- Music
- 05 Oct 12
Welcome return from comedy pop legends...
The first Ben Folds Five album in 13 years sounds pretty much like they’ve never been away. Toe-tapping piano tinkering: check. Catchy choruses: indeed. Quirky melodies and notable lyrics? Yes and yes again. The same but, it has to be said, better.
The three-piece (Folds on piano and vocals, Darren Jessee on drums and Robert Sledge on bass) went their separate ways after 1999’s The Unauthorized Biography Of Reinhold Messner; 2011 saw them reunite on three new tracks for a Best Of compilation, which went so well that they decided to get the old band together again.

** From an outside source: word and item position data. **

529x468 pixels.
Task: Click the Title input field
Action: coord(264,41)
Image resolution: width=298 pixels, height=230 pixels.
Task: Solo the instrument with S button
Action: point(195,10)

Folds himself is now 45 and his songwriting has achieved a maturity that was arguably missing from much of their early output. Take album opener, ‘Erase Me’: one of the most sonically ambitious songs Folds has ever attempted, it morphs from cacophonic, distorted stomper to iPhones-in-the-air ballad in a blink. Folds himself has said he wanted the track to sound like Britney Spears’ ‘Piece Of Me’, and despite the fact that he’s probably taking the piss, the description is apt, in the sense that there’s a big, ballsy, air-punching chorus, complete with booming percussion, that wouldn’t be out of place alongside Ms Spears on daytime radio.

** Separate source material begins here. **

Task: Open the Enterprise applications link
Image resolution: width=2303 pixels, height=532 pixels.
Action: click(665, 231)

Elsewhere, the OTT title track features Nick Hornby lyrics set to music (the author previously collaborated with Folds on 2010’s Lonely Avenue); ‘On Being Frank’ drips melancholy with every sweet chord, and lead single, ‘Do It Anyway’, is a blistering cow-punk call to arms, whose video sees Folds preaching positivity alongside the cast of Fraggle Rock for the best four-minute sermon you’re likely to hear this year. On the flip-side, the rabble-rousing ‘Draw A Crowd’ proves that, despite his advancing years, Folds isn’t beyond puerile when the mood takes him: “If you’re feeling small and you can’t draw a crowd, draw dicks on a wall.”
Despite that rather asinine assertion, The Sound... finishes with a triumvirate of top tunesmithery in the shape of the beautifully bittersweet, Simon & Garfunkel-like ‘Hold That Thought’, the sweeping, string-drenched ‘Away When You Were Here’ and the delicate waltz of ‘Thank You For Breaking My Heart’, like Disney without the syrupy sweetness. There’s meat on these here musical bones, as Ben Folds Five add depth and substance to the quirk and catchiness that came before. Welcome back, gentlemen.